Work instructions
Could you copy out all the lines in the material below where the word "agent" occurs?

Data to process

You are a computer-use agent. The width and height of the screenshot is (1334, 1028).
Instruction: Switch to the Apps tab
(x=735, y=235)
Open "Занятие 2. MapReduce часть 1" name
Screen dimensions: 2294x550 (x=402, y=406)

--

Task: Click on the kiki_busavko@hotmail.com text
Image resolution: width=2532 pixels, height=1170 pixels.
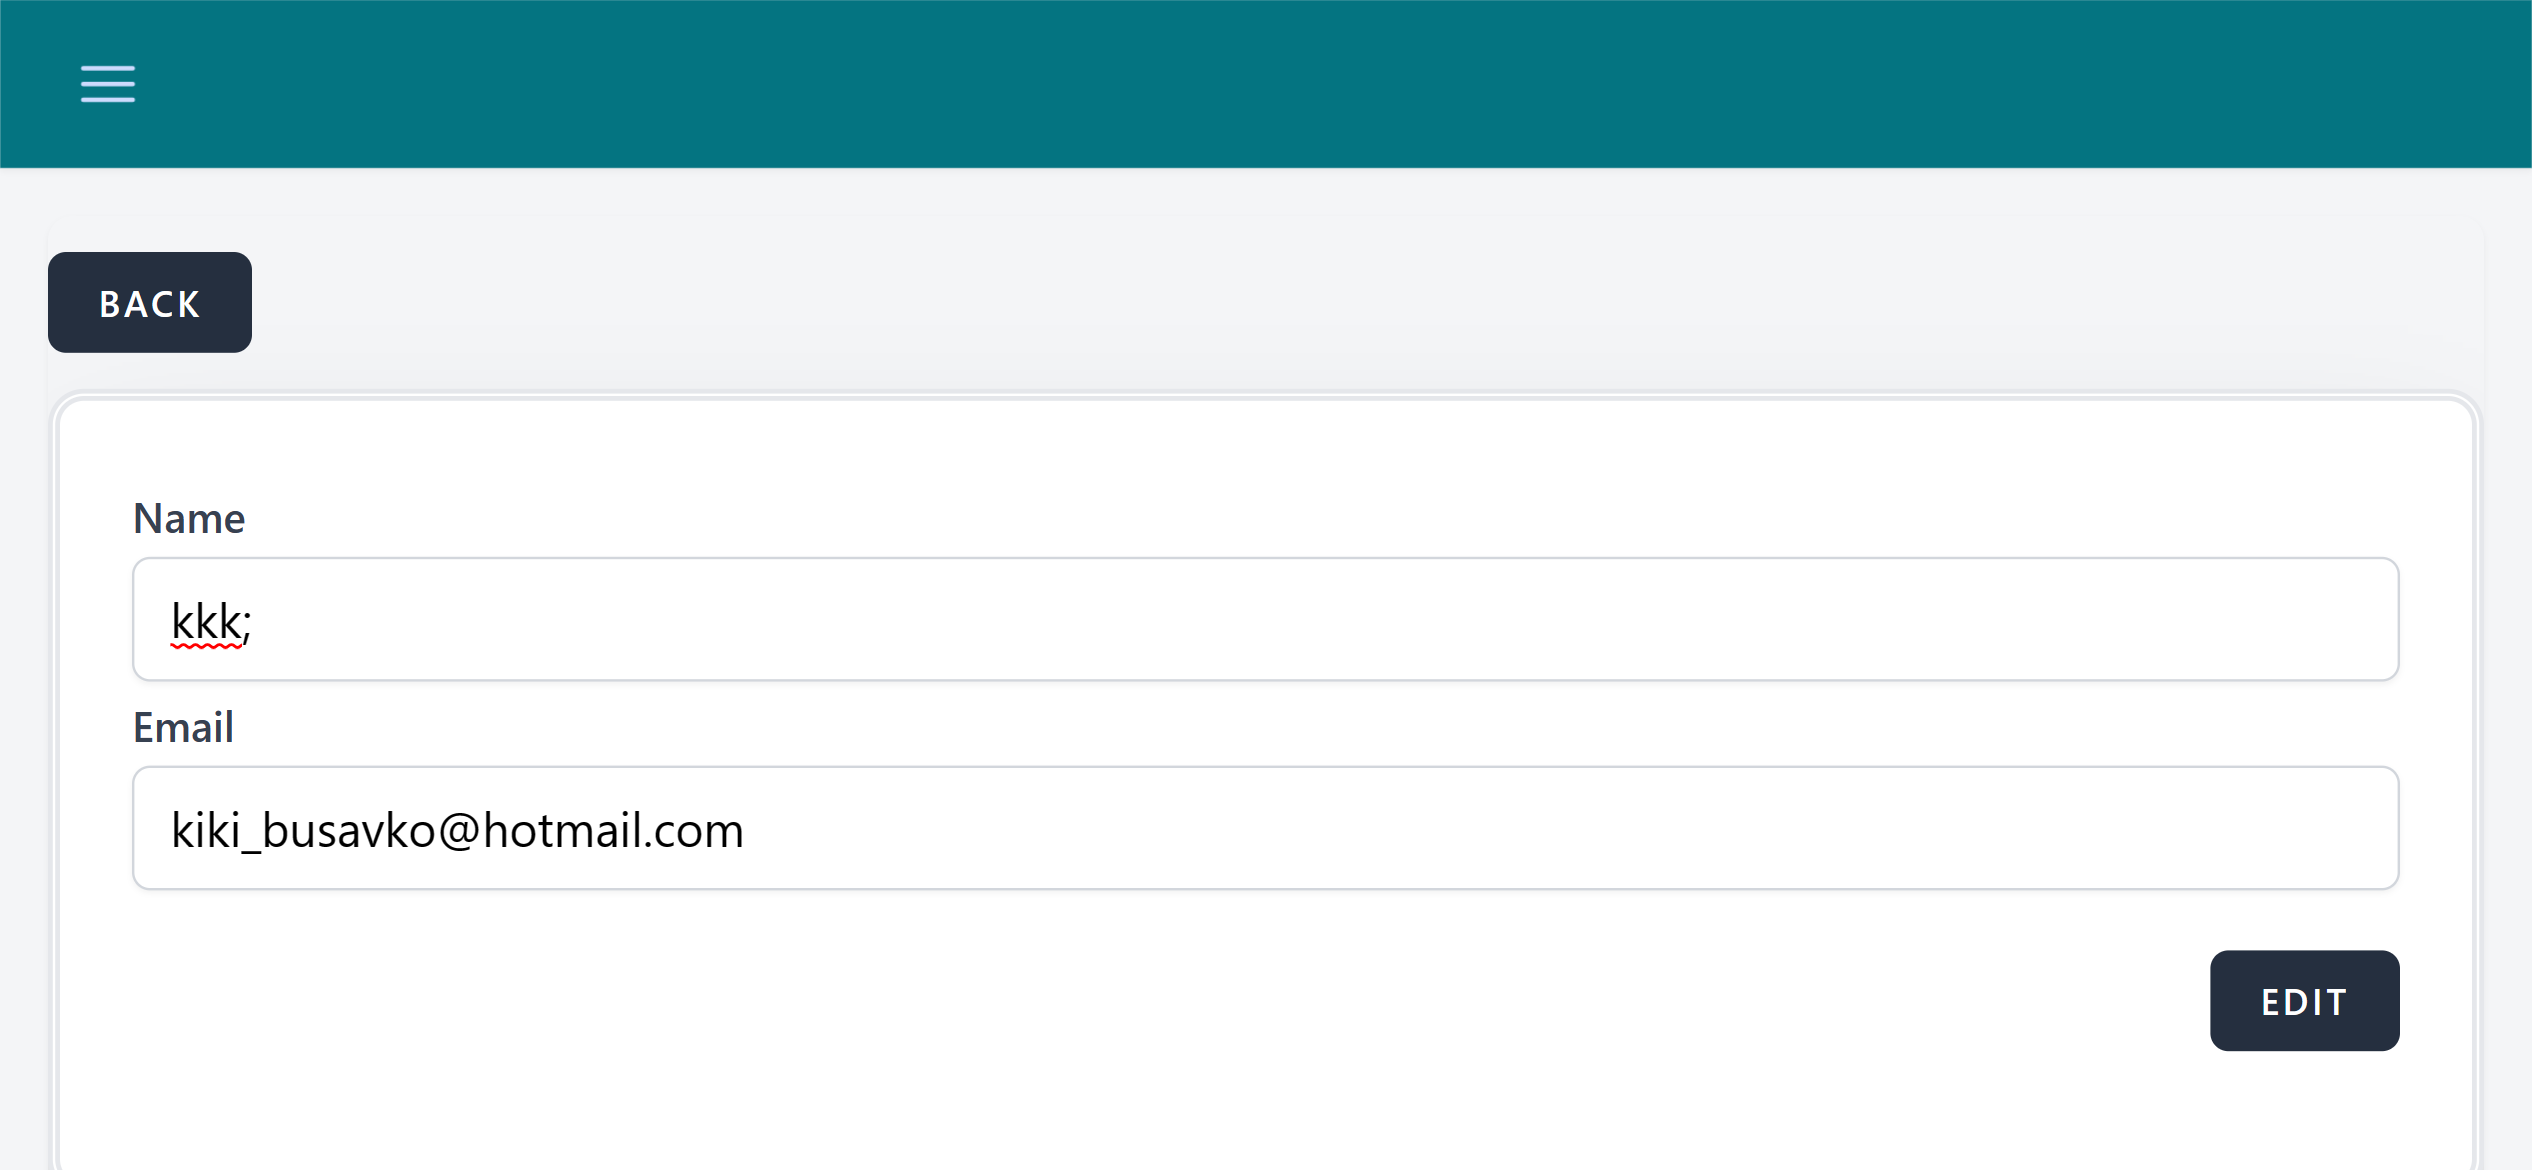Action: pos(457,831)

==

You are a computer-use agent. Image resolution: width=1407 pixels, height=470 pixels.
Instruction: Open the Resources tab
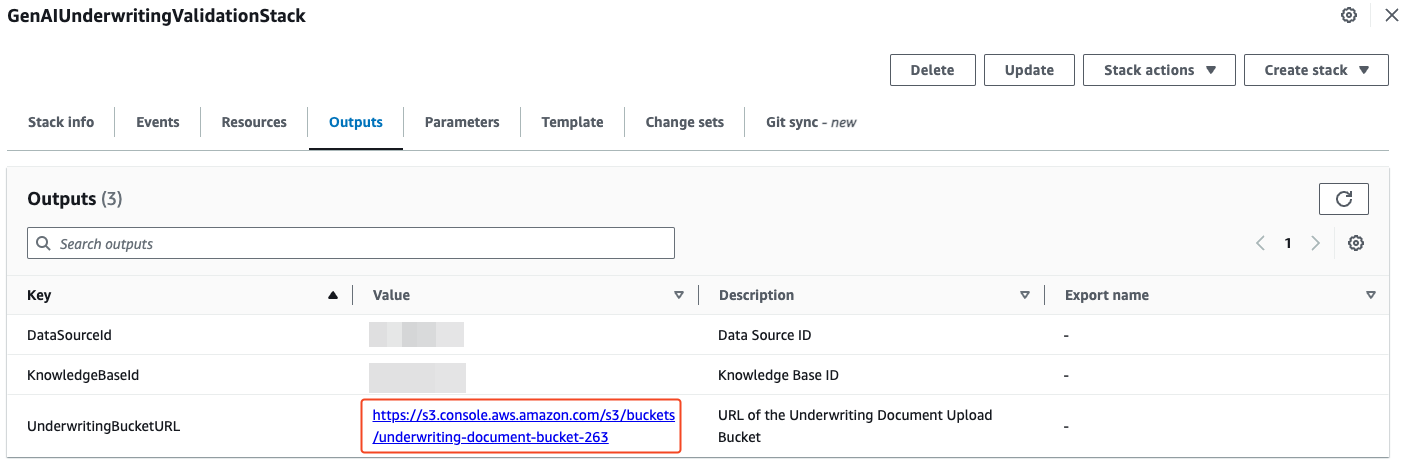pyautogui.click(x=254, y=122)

Exercise result
You are a computer-use agent. The width and height of the screenshot is (1334, 1028).
You are a computer-use agent. Image resolution: width=1407 pixels, height=470 pixels.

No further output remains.